» **TEKS SUMBER**:
_ _ _ _ _

Konflik Agraria, 9 Desa di Jambi Datangi Jakarta Minta Solusi

Penulis : Kennial Laia

Agraria

Senin, 28 Maret 2022

Editor : Sandy Indra Pratama

BETAHITA.ID -  Belasan warga dari sembilan desa di Provinsi Jambi datang ke Jakarta untuk melakukan audiensi dengan berbagai instansi pemerintahan. Hal itu terkait dengan konflik agraria sejak 2012. Melibatkan sejumlah perusahaan perkebunan dan kehutanan di Jambi.

Fadil, warga dari desa Sarolangun, Kabupaten Ampar, mengatakan upaya tersebut ditempuh untuk mencari solusi konflik yang dihadapi masyarakat di tingkat tapak. “Karena sudah beberapa kali (kami berupaya) ke kabupaten maupun provinsi, sama dengan desa-desa lainnya, tidak ada menemukan titik terang,” katanya dalam keterangan tertulis yang diterima Betahita, 28 Maret 2022.

Konflik yang dialami oleh masyarakat melibatkan sejumlah perusahaan perkebunan dan kehutanan di Jambi. Kasim, warga dari desa Pandan Sejahtera, mengaku mengalami upaya kriminalisasi oleh PT Indonusa Agro Mulyo yang menggarap lahan komunitas.

_ _ _ _ _

» **PETUNJUK LATIHAN**: Kutip ulang seluruh berita tentang konflik agraria di Jambi di atas tanpa mengubah apa pun. Catatan-catatan ini tidak ada kaitannya dengan berita tentang konflik agraria di Jambi.

» **INFORMASI YANG DIBERIKAN**:
_ _ _ _ _

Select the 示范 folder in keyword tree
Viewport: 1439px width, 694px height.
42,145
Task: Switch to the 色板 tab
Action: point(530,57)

_ _ _ _ _

» **HASIL TUGAS**:
Konflik Agraria, 9 Desa di Jambi Datangi Jakarta Minta Solusi

Penulis : Kennial Laia

Agraria

Senin, 28 Maret 2022

Editor : Sandy Indra Pratama

BETAHITA.ID -  Belasan warga dari sembilan desa di Provinsi Jambi datang ke Jakarta untuk melakukan audiensi dengan berbagai instansi pemerintahan. Hal itu terkait dengan konflik agraria sejak 2012. Melibatkan sejumlah perusahaan perkebunan dan kehutanan di Jambi.

Fadil, warga dari desa Sarolangun, Kabupaten Ampar, mengatakan upaya tersebut ditempuh untuk mencari solusi konflik yang dihadapi masyarakat di tingkat tapak. “Karena sudah beberapa kali (kami berupaya) ke kabupaten maupun provinsi, sama dengan desa-desa lainnya, tidak ada menemukan titik terang,” katanya dalam keterangan tertulis yang diterima Betahita, 28 Maret 2022.

Konflik yang dialami oleh masyarakat melibatkan sejumlah perusahaan perkebunan dan kehutanan di Jambi. Kasim, warga dari desa Pandan Sejahtera, mengaku mengalami upaya kriminalisasi oleh PT Indonusa Agro Mulyo yang menggarap lahan komunitas.